EXERCISE REQUIREMENTS:
Swap every instance of "Image resolution" in the listing below for "Screen resolution", and reproduce the rest of it without changes.

[Listing for locating displayed items]
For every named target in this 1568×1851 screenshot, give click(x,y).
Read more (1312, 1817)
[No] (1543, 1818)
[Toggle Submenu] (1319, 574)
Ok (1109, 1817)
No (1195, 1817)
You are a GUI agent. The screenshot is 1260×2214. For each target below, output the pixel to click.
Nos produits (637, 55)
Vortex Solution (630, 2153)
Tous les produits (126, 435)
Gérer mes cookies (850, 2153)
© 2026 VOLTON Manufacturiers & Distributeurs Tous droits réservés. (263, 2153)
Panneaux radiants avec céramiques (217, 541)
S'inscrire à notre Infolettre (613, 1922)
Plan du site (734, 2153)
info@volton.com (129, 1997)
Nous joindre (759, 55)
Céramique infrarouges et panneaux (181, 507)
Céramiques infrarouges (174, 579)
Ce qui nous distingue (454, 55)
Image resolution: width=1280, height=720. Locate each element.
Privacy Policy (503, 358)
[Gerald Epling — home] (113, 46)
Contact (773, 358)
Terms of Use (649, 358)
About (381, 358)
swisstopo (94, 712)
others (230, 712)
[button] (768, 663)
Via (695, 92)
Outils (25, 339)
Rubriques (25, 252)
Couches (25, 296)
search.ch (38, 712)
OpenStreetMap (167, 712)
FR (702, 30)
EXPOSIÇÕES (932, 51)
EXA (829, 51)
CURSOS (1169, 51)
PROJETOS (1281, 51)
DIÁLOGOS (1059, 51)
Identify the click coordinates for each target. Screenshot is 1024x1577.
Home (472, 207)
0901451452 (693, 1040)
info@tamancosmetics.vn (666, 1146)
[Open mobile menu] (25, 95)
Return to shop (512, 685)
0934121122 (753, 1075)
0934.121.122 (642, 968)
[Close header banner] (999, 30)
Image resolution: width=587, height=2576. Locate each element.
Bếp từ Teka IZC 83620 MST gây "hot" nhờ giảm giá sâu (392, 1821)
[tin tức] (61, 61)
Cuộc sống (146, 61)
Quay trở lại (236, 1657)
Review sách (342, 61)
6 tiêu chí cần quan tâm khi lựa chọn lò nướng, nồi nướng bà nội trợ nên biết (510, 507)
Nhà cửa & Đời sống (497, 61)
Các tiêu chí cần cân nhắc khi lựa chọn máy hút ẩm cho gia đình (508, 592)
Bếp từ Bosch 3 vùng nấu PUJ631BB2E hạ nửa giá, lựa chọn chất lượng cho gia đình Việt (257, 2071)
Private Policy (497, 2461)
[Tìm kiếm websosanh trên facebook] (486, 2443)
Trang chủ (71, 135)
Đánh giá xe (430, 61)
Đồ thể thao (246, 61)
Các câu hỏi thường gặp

OUTPUT FOR THIS TASK:
For every named target in this 1568×1851 screenshot, give click(x,y).
Read more (1312, 1817)
[No] (1543, 1818)
[Toggle Submenu] (1319, 574)
Ok (1109, 1817)
No (1195, 1817)
You are a GUI agent. The screenshot is 1260×2214. For each target below, output the pixel to click.
Nos produits (637, 55)
Vortex Solution (630, 2153)
Tous les produits (126, 435)
Gérer mes cookies (850, 2153)
© 2026 VOLTON Manufacturiers & Distributeurs Tous droits réservés. (263, 2153)
Panneaux radiants avec céramiques (217, 541)
S'inscrire à notre Infolettre (613, 1922)
Plan du site (734, 2153)
info@volton.com (129, 1997)
Nous joindre (759, 55)
Céramique infrarouges et panneaux (181, 507)
Céramiques infrarouges (174, 579)
Ce qui nous distingue (454, 55)
Screen resolution: width=1280, height=720. Locate each element.
Privacy Policy (503, 358)
[Gerald Epling — home] (113, 46)
Contact (773, 358)
Terms of Use (649, 358)
About (381, 358)
swisstopo (94, 712)
others (230, 712)
[button] (768, 663)
Via (695, 92)
Outils (25, 339)
Rubriques (25, 252)
Couches (25, 296)
search.ch (38, 712)
OpenStreetMap (167, 712)
FR (702, 30)
EXPOSIÇÕES (932, 51)
EXA (829, 51)
CURSOS (1169, 51)
PROJETOS (1281, 51)
DIÁLOGOS (1059, 51)
Identify the click coordinates for each target. Screenshot is 1024x1577.
Home (472, 207)
0901451452 (693, 1040)
info@tamancosmetics.vn (666, 1146)
[Open mobile menu] (25, 95)
Return to shop (512, 685)
0934121122 (753, 1075)
0934.121.122 (642, 968)
[Close header banner] (999, 30)
Screen resolution: width=587, height=2576. Locate each element.
Bếp từ Teka IZC 83620 MST gây "hot" nhờ giảm giá sâu (392, 1821)
[tin tức] (61, 61)
Cuộc sống (146, 61)
Quay trở lại (236, 1657)
Review sách (342, 61)
6 tiêu chí cần quan tâm khi lựa chọn lò nướng, nồi nướng bà nội trợ nên biết (510, 507)
Nhà cửa & Đời sống (497, 61)
Các tiêu chí cần cân nhắc khi lựa chọn máy hút ẩm cho gia đình (508, 592)
Bếp từ Bosch 3 vùng nấu PUJ631BB2E hạ nửa giá, lựa chọn chất lượng cho gia đình Việt (257, 2071)
Private Policy (497, 2461)
[Tìm kiếm websosanh trên facebook] (486, 2443)
Trang chủ (71, 135)
Đánh giá xe (430, 61)
Đồ thể thao (246, 61)
Các câu hỏi thường gặp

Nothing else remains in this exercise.